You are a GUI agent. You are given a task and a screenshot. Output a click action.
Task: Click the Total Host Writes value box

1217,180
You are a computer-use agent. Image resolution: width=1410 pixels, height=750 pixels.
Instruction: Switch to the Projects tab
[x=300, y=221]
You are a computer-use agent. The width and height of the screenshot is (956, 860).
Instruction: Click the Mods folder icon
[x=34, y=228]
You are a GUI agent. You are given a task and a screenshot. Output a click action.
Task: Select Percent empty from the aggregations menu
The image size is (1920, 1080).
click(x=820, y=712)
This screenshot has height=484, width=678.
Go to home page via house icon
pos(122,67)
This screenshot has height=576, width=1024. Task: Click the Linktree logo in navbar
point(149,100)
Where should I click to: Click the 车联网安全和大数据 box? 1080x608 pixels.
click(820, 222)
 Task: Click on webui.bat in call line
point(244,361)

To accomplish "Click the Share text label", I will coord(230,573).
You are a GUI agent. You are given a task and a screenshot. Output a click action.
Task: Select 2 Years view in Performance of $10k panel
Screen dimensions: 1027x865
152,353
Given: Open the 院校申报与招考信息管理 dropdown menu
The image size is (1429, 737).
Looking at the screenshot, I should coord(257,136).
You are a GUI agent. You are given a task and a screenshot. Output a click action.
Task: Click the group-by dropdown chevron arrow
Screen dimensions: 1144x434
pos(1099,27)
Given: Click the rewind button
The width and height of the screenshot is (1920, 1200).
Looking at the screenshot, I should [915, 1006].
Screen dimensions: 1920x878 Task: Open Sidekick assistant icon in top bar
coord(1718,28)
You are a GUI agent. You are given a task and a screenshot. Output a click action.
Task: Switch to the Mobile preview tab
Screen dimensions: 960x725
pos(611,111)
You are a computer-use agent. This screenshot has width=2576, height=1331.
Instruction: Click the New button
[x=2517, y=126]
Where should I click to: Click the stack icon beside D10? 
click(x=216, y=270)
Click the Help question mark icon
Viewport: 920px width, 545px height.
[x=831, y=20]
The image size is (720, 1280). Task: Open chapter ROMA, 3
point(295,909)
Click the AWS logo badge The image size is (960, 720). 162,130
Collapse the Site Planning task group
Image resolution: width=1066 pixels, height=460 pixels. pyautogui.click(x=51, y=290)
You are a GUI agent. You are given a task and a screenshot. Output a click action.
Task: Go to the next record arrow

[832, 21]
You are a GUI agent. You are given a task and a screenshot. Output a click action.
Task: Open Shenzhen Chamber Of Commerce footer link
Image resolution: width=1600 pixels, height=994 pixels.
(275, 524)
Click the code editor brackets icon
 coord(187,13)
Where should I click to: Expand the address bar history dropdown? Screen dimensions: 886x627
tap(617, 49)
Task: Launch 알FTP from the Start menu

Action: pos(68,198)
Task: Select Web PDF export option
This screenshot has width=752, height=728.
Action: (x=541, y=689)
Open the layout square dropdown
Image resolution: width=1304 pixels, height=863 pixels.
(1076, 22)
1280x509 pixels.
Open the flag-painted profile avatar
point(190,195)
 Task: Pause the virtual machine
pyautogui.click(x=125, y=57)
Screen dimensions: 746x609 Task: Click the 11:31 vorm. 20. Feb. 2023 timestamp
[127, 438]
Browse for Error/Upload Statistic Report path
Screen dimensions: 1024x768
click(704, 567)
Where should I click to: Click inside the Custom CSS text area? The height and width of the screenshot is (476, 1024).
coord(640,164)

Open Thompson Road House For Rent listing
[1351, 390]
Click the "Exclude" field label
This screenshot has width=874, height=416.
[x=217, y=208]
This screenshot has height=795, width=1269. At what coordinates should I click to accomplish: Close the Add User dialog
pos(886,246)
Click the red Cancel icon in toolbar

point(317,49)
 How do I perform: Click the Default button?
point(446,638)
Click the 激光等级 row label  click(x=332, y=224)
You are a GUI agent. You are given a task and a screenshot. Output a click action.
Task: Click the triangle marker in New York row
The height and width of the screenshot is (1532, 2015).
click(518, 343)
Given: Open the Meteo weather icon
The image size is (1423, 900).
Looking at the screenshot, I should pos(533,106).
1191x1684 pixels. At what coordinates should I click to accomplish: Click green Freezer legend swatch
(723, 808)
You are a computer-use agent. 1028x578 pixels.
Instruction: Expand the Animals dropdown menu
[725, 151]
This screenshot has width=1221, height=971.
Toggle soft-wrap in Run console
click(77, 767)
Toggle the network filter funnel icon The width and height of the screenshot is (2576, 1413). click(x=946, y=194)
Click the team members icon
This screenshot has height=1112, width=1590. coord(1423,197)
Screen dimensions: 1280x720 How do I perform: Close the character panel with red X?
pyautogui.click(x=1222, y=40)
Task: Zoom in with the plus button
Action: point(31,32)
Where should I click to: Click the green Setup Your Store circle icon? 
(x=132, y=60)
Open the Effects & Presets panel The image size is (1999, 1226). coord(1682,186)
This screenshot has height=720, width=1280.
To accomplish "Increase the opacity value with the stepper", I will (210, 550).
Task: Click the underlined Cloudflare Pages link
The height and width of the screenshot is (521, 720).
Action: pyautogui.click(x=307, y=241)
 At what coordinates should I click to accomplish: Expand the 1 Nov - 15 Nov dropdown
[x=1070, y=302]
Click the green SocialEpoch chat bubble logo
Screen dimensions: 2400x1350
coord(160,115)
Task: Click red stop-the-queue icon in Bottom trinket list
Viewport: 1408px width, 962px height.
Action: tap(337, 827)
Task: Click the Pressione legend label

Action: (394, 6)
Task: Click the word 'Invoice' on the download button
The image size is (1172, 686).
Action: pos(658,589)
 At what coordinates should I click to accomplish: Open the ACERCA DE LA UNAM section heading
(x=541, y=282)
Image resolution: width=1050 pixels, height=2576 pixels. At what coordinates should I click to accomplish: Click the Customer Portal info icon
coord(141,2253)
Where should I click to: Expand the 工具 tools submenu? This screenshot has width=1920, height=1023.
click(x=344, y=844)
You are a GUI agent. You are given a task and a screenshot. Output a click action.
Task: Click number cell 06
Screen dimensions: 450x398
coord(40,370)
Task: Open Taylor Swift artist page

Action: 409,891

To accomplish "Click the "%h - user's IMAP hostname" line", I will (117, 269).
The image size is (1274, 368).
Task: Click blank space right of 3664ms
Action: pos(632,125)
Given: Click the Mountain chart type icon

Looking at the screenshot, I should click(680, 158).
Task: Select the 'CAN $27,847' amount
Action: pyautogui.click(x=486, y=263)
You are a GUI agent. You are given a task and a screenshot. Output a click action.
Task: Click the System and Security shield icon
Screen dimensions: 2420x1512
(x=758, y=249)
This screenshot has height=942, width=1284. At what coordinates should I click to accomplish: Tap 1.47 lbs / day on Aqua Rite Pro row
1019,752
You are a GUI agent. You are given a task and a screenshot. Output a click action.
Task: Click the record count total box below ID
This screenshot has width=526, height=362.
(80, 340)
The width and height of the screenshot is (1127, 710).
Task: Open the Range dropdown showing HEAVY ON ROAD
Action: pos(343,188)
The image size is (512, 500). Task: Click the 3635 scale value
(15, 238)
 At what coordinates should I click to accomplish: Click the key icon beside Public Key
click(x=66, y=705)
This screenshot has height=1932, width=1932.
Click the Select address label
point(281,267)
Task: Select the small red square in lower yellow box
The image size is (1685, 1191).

========================================================================

Task prompt: Rewrite all of the entries above, putting "UI assistant" wherever "GUI agent" occurs and leaving everything else the same.

Response:
You are a UI assistant. You are given a task and a screenshot. Output a click action.
Task: Click the Total Host Writes value box

1217,180
You are a computer-use agent. Image resolution: width=1410 pixels, height=750 pixels.
Instruction: Switch to the Projects tab
[x=300, y=221]
You are a computer-use agent. The width and height of the screenshot is (956, 860).
Instruction: Click the Mods folder icon
[x=34, y=228]
You are a UI assistant. You are given a task and a screenshot. Output a click action.
Task: Select Percent empty from the aggregations menu
The image size is (1920, 1080).
click(x=820, y=712)
This screenshot has height=484, width=678.
Go to home page via house icon
pos(122,67)
This screenshot has height=576, width=1024. Task: Click the Linktree logo in navbar
point(149,100)
Where should I click to: Click the 车联网安全和大数据 box? 1080x608 pixels.
click(820, 222)
 Task: Click on webui.bat in call line
point(244,361)

To accomplish "Click the Share text label", I will coord(230,573).
You are a UI assistant. You are given a task and a screenshot. Output a click action.
Task: Select 2 Years view in Performance of $10k panel
Screen dimensions: 1027x865
152,353
Given: Open the 院校申报与招考信息管理 dropdown menu
The image size is (1429, 737).
Looking at the screenshot, I should coord(257,136).
You are a UI assistant. You are given a task and a screenshot. Output a click action.
Task: Click the group-by dropdown chevron arrow
Screen dimensions: 1144x434
pos(1099,27)
Given: Click the rewind button
The width and height of the screenshot is (1920, 1200).
Looking at the screenshot, I should [915, 1006].
Screen dimensions: 1920x878 Task: Open Sidekick assistant icon in top bar
coord(1718,28)
You are a UI assistant. You are given a task and a screenshot. Output a click action.
Task: Switch to the Mobile preview tab
Screen dimensions: 960x725
pos(611,111)
You are a computer-use agent. This screenshot has width=2576, height=1331.
Instruction: Click the New button
[x=2517, y=126]
Where should I click to: Click the stack icon beside D10? 
click(x=216, y=270)
Click the Help question mark icon
Viewport: 920px width, 545px height.
[x=831, y=20]
The image size is (720, 1280). Task: Open chapter ROMA, 3
point(295,909)
Click the AWS logo badge The image size is (960, 720). 162,130
Collapse the Site Planning task group
Image resolution: width=1066 pixels, height=460 pixels. pyautogui.click(x=51, y=290)
You are a UI assistant. You are given a task and a screenshot. Output a click action.
Task: Go to the next record arrow

[832, 21]
You are a UI assistant. You are given a task and a screenshot. Output a click action.
Task: Open Shenzhen Chamber Of Commerce footer link
Image resolution: width=1600 pixels, height=994 pixels.
(275, 524)
Click the code editor brackets icon
 coord(187,13)
Where should I click to: Expand the address bar history dropdown? Screen dimensions: 886x627
tap(617, 49)
Task: Launch 알FTP from the Start menu

Action: pos(68,198)
Task: Select Web PDF export option
This screenshot has width=752, height=728.
Action: (x=541, y=689)
Open the layout square dropdown
Image resolution: width=1304 pixels, height=863 pixels.
(1076, 22)
1280x509 pixels.
Open the flag-painted profile avatar
point(190,195)
 Task: Pause the virtual machine
pyautogui.click(x=125, y=57)
Screen dimensions: 746x609 Task: Click the 11:31 vorm. 20. Feb. 2023 timestamp
[127, 438]
Browse for Error/Upload Statistic Report path
Screen dimensions: 1024x768
click(704, 567)
Where should I click to: Click inside the Custom CSS text area? The height and width of the screenshot is (476, 1024).
coord(640,164)

Open Thompson Road House For Rent listing
[1351, 390]
Click the "Exclude" field label
This screenshot has width=874, height=416.
[x=217, y=208]
This screenshot has height=795, width=1269. At what coordinates should I click to accomplish: Close the Add User dialog
pos(886,246)
Click the red Cancel icon in toolbar

point(317,49)
 How do I perform: Click the Default button?
point(446,638)
Click the 激光等级 row label  click(x=332, y=224)
You are a UI assistant. You are given a task and a screenshot. Output a click action.
Task: Click the triangle marker in New York row
The height and width of the screenshot is (1532, 2015).
click(518, 343)
Given: Open the Meteo weather icon
The image size is (1423, 900).
Looking at the screenshot, I should pos(533,106).
1191x1684 pixels. At what coordinates should I click to accomplish: Click green Freezer legend swatch
(723, 808)
You are a computer-use agent. 1028x578 pixels.
Instruction: Expand the Animals dropdown menu
[725, 151]
This screenshot has width=1221, height=971.
Toggle soft-wrap in Run console
click(77, 767)
Toggle the network filter funnel icon The width and height of the screenshot is (2576, 1413). click(x=946, y=194)
Click the team members icon
This screenshot has height=1112, width=1590. coord(1423,197)
Screen dimensions: 1280x720 How do I perform: Close the character panel with red X?
pyautogui.click(x=1222, y=40)
Task: Zoom in with the plus button
Action: point(31,32)
Where should I click to: Click the green Setup Your Store circle icon? 
(x=132, y=60)
Open the Effects & Presets panel The image size is (1999, 1226). coord(1682,186)
This screenshot has height=720, width=1280.
To accomplish "Increase the opacity value with the stepper", I will (210, 550).
Task: Click the underlined Cloudflare Pages link
The height and width of the screenshot is (521, 720).
Action: pyautogui.click(x=307, y=241)
 At what coordinates should I click to accomplish: Expand the 1 Nov - 15 Nov dropdown
[x=1070, y=302]
Click the green SocialEpoch chat bubble logo
Screen dimensions: 2400x1350
coord(160,115)
Task: Click red stop-the-queue icon in Bottom trinket list
Viewport: 1408px width, 962px height.
Action: tap(337, 827)
Task: Click the Pressione legend label

Action: (394, 6)
Task: Click the word 'Invoice' on the download button
The image size is (1172, 686).
Action: pos(658,589)
 At what coordinates should I click to accomplish: Open the ACERCA DE LA UNAM section heading
(x=541, y=282)
Image resolution: width=1050 pixels, height=2576 pixels. At what coordinates should I click to accomplish: Click the Customer Portal info icon
coord(141,2253)
Where should I click to: Expand the 工具 tools submenu? This screenshot has width=1920, height=1023.
click(x=344, y=844)
You are a UI assistant. You are given a task and a screenshot. Output a click action.
Task: Click number cell 06
Screen dimensions: 450x398
coord(40,370)
Task: Open Taylor Swift artist page

Action: 409,891

To accomplish "Click the "%h - user's IMAP hostname" line", I will (117, 269).
The image size is (1274, 368).
Task: Click blank space right of 3664ms
Action: pos(632,125)
Given: Click the Mountain chart type icon

Looking at the screenshot, I should click(680, 158).
Task: Select the 'CAN $27,847' amount
Action: pyautogui.click(x=486, y=263)
You are a UI assistant. You are given a task and a screenshot. Output a click action.
Task: Click the System and Security shield icon
Screen dimensions: 2420x1512
(x=758, y=249)
This screenshot has height=942, width=1284. At what coordinates should I click to accomplish: Tap 1.47 lbs / day on Aqua Rite Pro row
1019,752
You are a UI assistant. You are given a task and a screenshot. Output a click action.
Task: Click the record count total box below ID
This screenshot has width=526, height=362.
(80, 340)
The width and height of the screenshot is (1127, 710).
Task: Open the Range dropdown showing HEAVY ON ROAD
Action: pos(343,188)
The image size is (512, 500). Task: Click the 3635 scale value
(15, 238)
 At what coordinates should I click to accomplish: Click the key icon beside Public Key
click(x=66, y=705)
This screenshot has height=1932, width=1932.
Click the Select address label
point(281,267)
Task: Select the small red square in lower yellow box
The image size is (1685, 1191).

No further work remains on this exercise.